**AIM OF THE EXERCISE**.
No picture should appear in the copy. Transcribe exactly, and only, the lines from the one with "Where should I" through the last line of the data below.

________________________________________

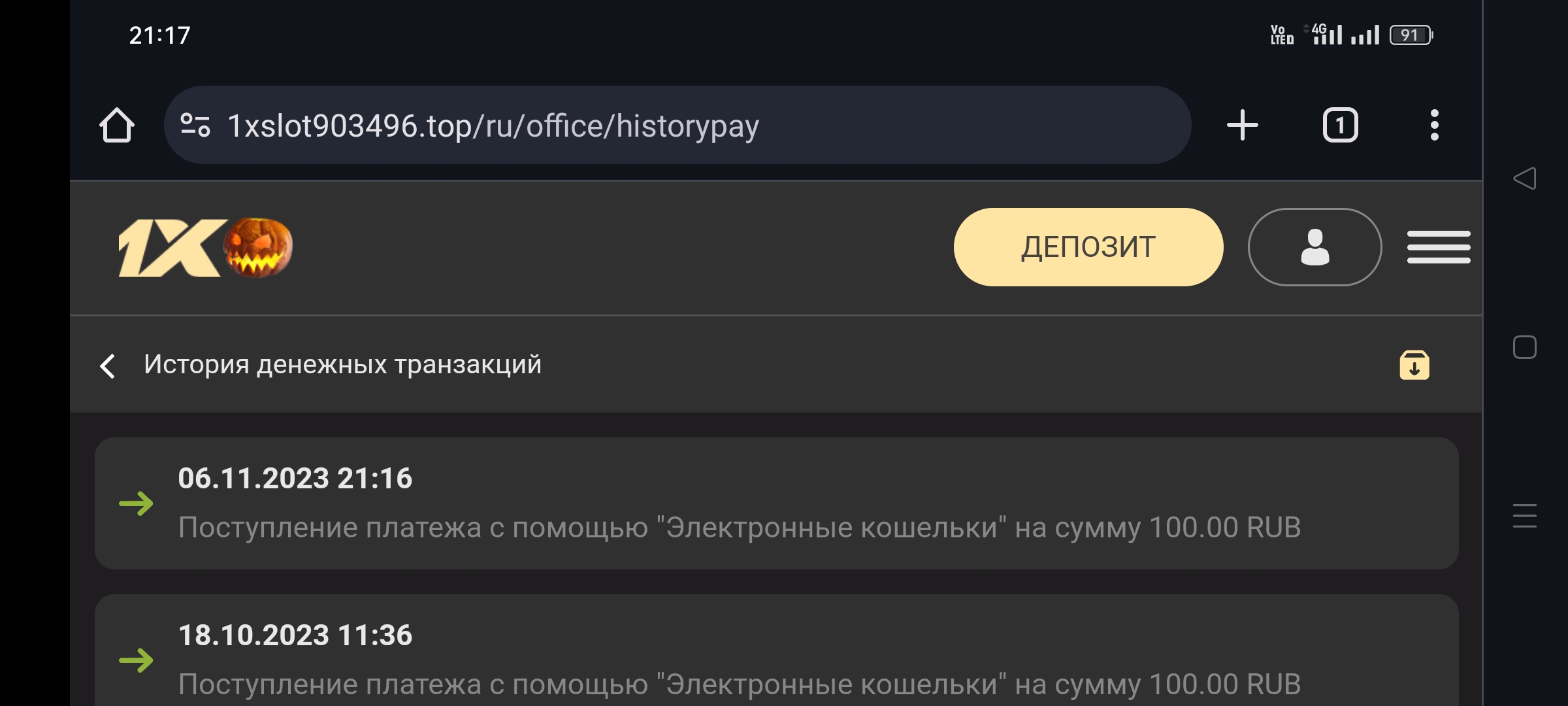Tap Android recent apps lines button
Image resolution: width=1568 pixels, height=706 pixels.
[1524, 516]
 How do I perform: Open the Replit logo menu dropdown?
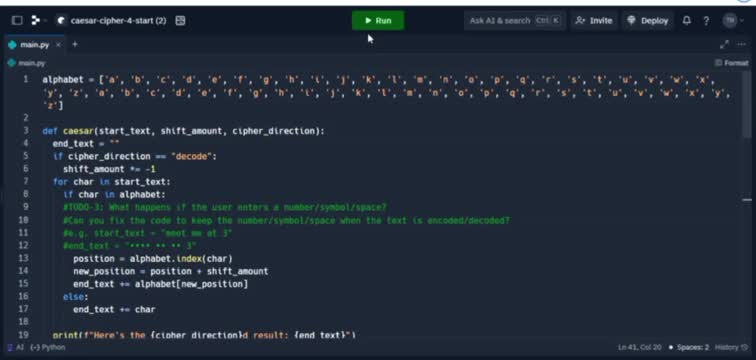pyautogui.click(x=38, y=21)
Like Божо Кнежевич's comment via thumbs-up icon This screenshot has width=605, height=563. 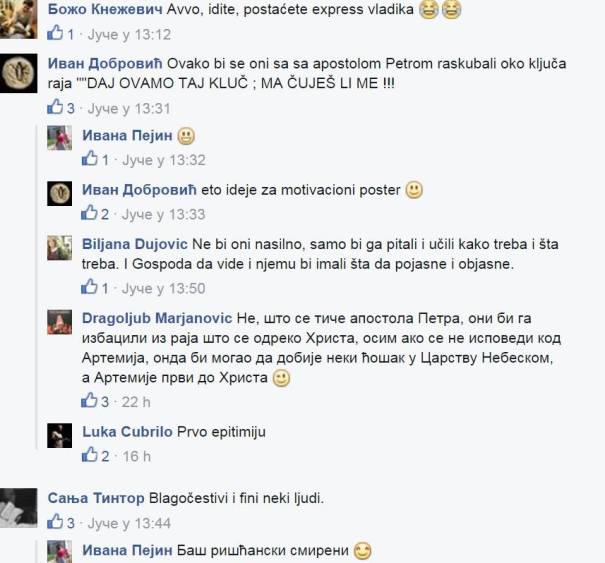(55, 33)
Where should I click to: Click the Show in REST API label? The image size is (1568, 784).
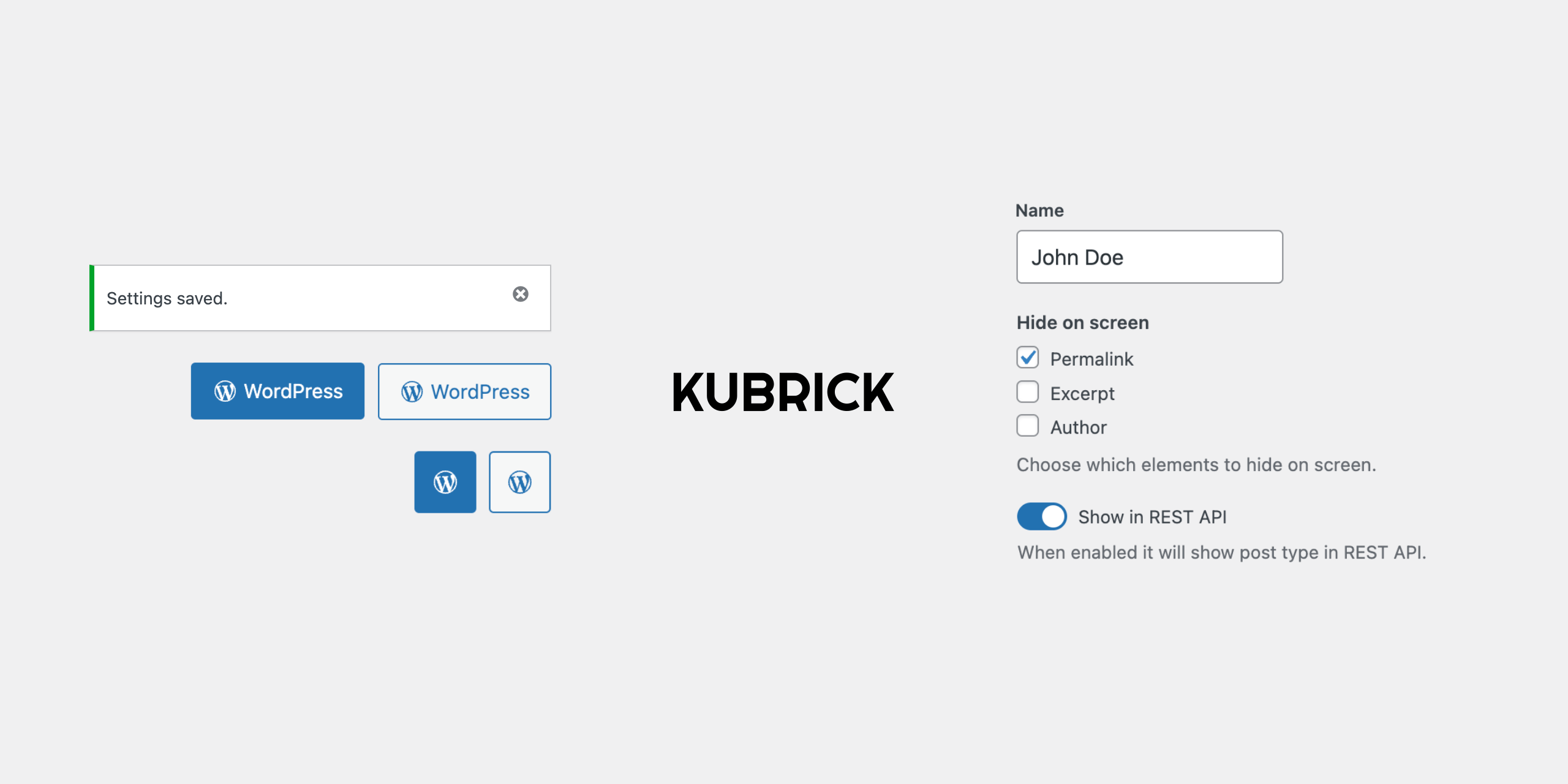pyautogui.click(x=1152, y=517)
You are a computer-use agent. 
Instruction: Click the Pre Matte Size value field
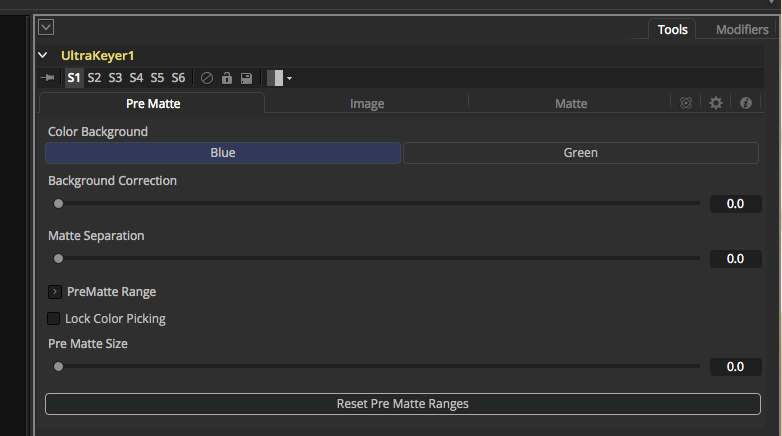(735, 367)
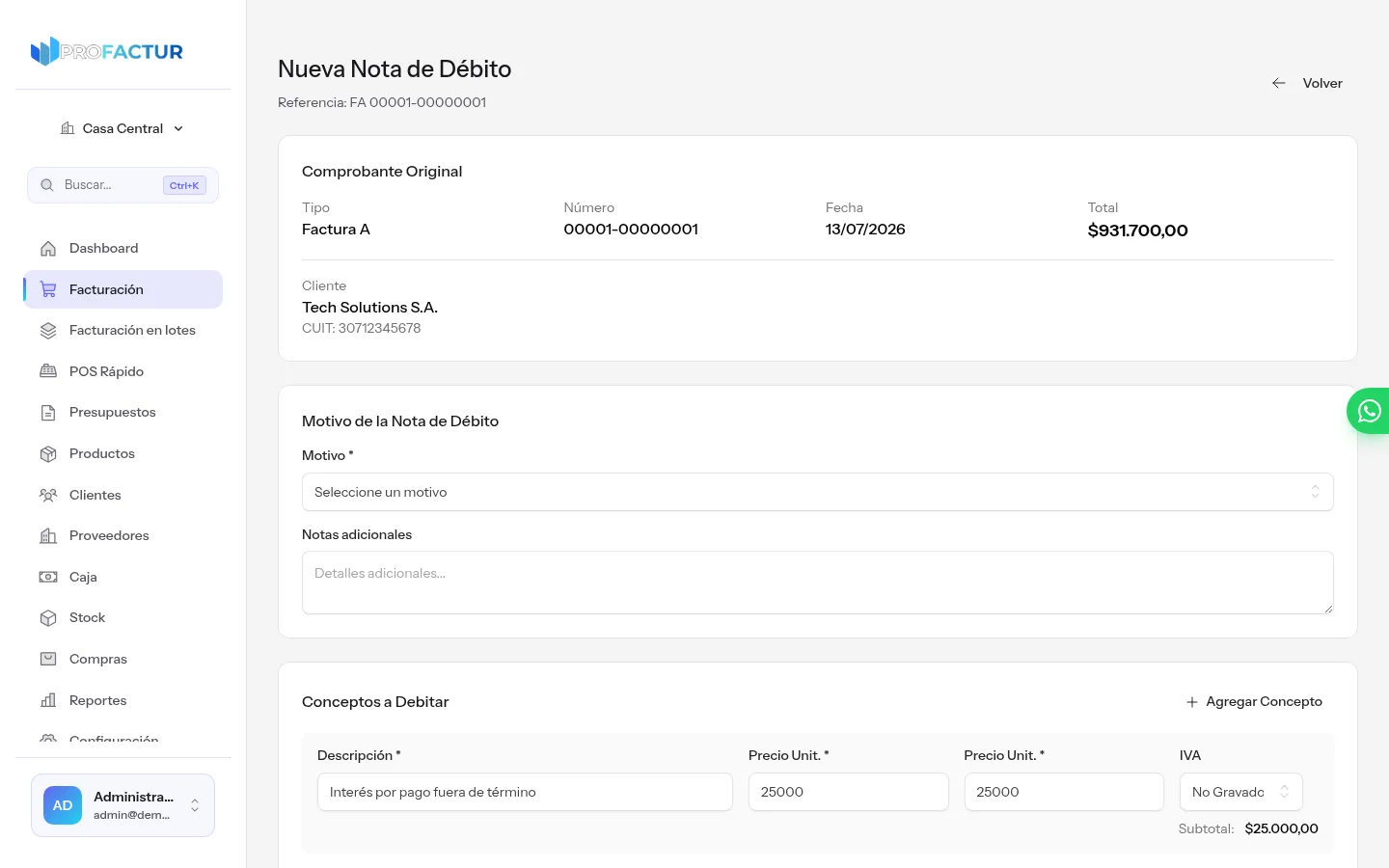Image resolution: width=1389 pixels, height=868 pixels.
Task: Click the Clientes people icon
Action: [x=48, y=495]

________________________________________

**ANSWER SPACE**.
Where should I click to: Click the Show in REST API label? The image size is (1568, 784).
pyautogui.click(x=1152, y=517)
You are a computer-use agent. 
Instruction: Click the Pre Matte Size value field
(735, 367)
Image resolution: width=1389 pixels, height=868 pixels.
Task: Click the Clientes people icon
Action: [x=48, y=495]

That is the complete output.